On a mid-value gray vertical palette, his colors were: cadmium yellow, cadmium orange, vermillion (Rublev), alizarin crimson, manganese violet, French ultramarine blue, cobalt blue, viridian, sap green, transparent yellow oxide, transparent red oxide, raw umber, and black. Because of its transparency, he likes to use trans yellow oxide in the shadows. Mixed with white, it becomes opaque and is used in the lights. The violet is used to neutralize his yellows. He uses Oleogel medium, but not on an alla prima painting.
Methods:
Louis mixes about eight values of both warm and cool neutrals before starting. These are used for both the shadow and light areas. The neck and shoulders, mostly left unfinished, are completed at the end to reinforce diagonals or other compositional features in the portrait.
He paints about two dozen commissions a year and about half of those are children.
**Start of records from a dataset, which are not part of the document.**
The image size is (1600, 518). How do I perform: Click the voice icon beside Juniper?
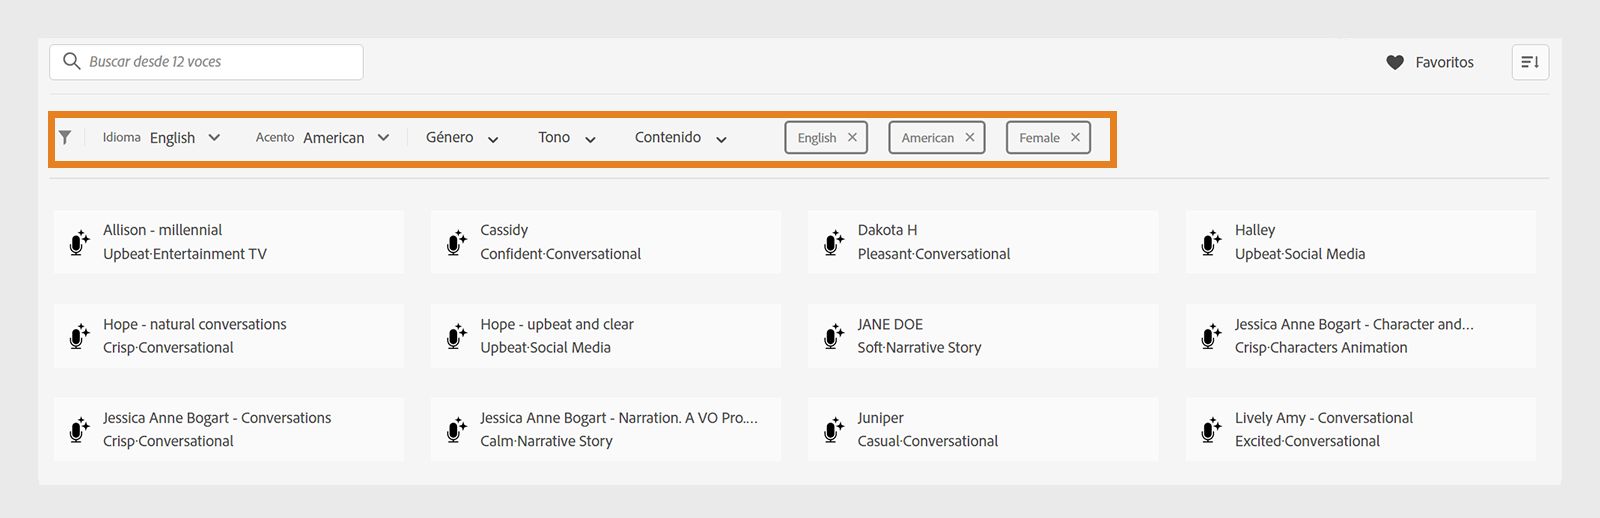click(834, 430)
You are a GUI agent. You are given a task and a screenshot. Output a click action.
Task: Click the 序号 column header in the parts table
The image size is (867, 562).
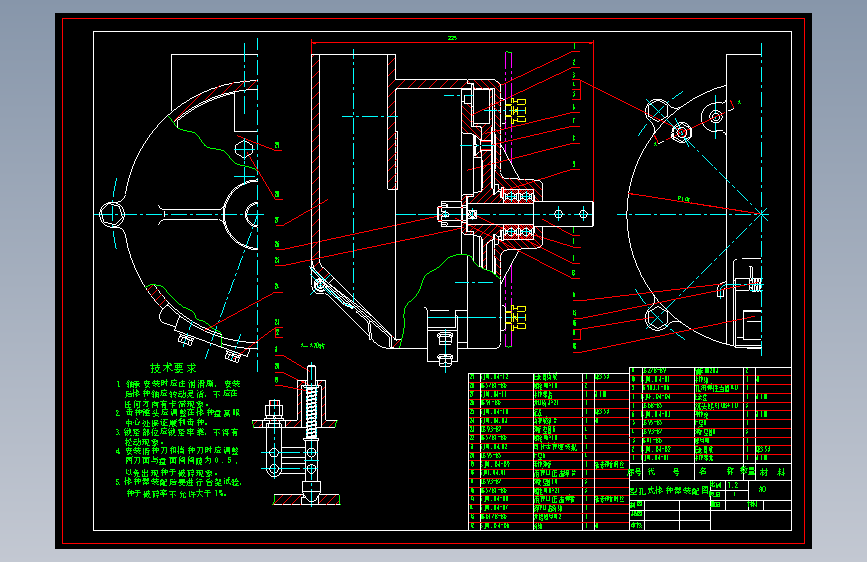pyautogui.click(x=635, y=472)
Next year, he will cut that to 12 so that he has time to paint an equal number of his own “poetic” paintings, figures outdoors or with interiors. He paints older children from life, but those under five years old, only from photos. A key to painting children: focus on alternating warm and cool notes in the skin, as it will be higher value than in an adult. Commissions are an opportunity to try something new, such as a new color harmony.
Louis was influenced by the portrait artist Marshall Bouldin, who was a mentor from childhood. He’s also inspired by Rembrandt, Bouguereau, and the landscapes of Jules Breton.
Parting advice:
Focus on drawing, but realize that whatever you lay down will be wrong—what’s important is how you correct it. Grow by doing things you don’t usually do or aren’t comfortable with. Painting alla prima is like sprinting, it requires faster decisions, but it helps you with large format indirect, studio painting—which is more like a marathon. Don’t forget that you can’t take “you” out of “your” painting, so pick and choose what speaks to you when you learn from instructors.